Religion
- Affiliation: Islam
- Ecclesiastical or organizational status: Mosque
- Status: Active

Location
- Location: Upper East
- Country: Ghana
- Interactive map of Wuriyanga Mosque
- Coordinates: 10°53′32″N 0°04′05″W﻿ / ﻿10.8923°N 0.0681°W

Architecture
- Type: Mosque
- Style: Sudano-Sahelian; Djenne;
- Established: 19th century

Specifications
- Minaret: 1 (pyramid shape)
- Materials: Adobe

= Wuriyanga Mosque =

Mosque in Upper East Region, Ghana

The Wuriyanga Mosque is a mosque in the Upper East region of Ghana. It is located southeast of Bawku and beyond Garu.

== Overview ==
The mosque is believed to have been built in the 19th century. It was claimed the founders of the mosque of Wuriyanga were Mossi Muslims who migrated from the west around the Bobo-Dioulasso area in Burkina Faso. The kusasis named the place 'widiyang' meaning a female horse but have been corrupted to woriyanga. The Mossi of the village built their first mosque which was similar to the style of their homeland.

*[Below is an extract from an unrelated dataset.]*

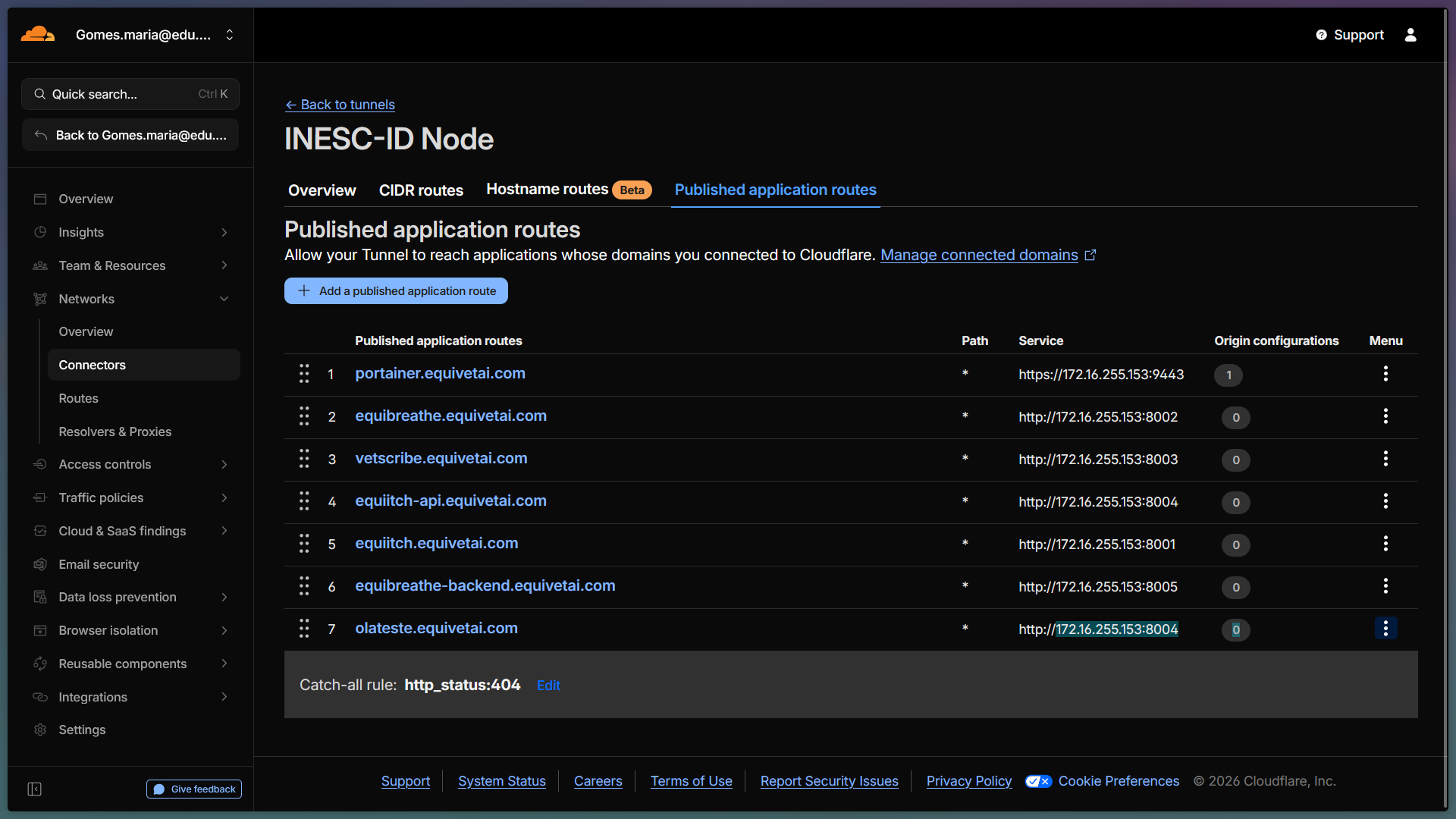
Task: Switch to the CIDR routes tab
Action: 421,190
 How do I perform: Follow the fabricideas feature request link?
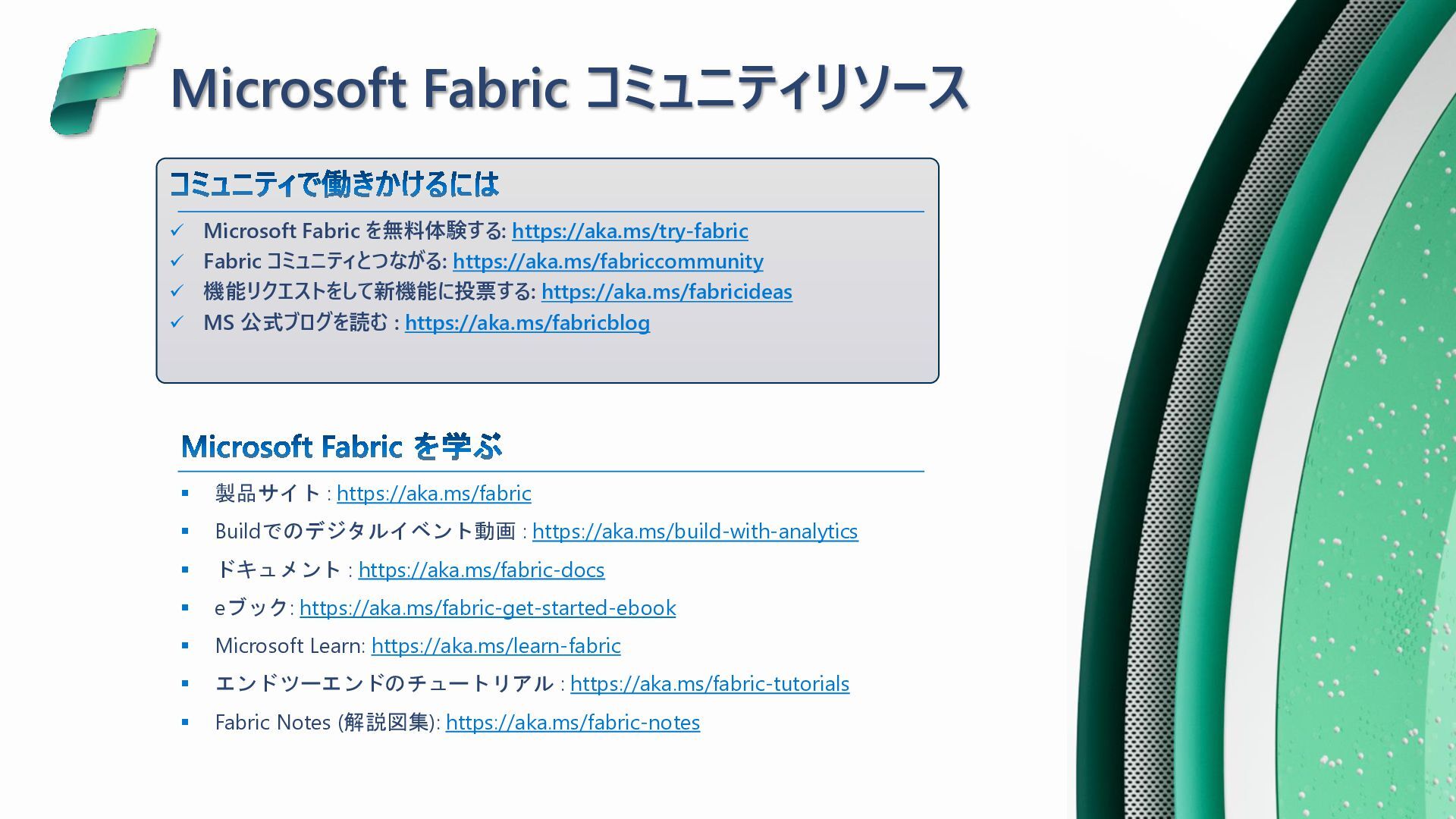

Made from adobe, the mosque has no exterior buttresses and has only one tower. Like other mosques in northern and Savannah regions of Ghana, the Wuriyanga Mosque is built in the traditional Sudano-Sahelian architectural style with hints of Djenne influence, using local materials and construction techniques. The weight and flat roof of the mosque are supported by very thick load-bearing walls and many columns on the interior. The building is rectangular in shape.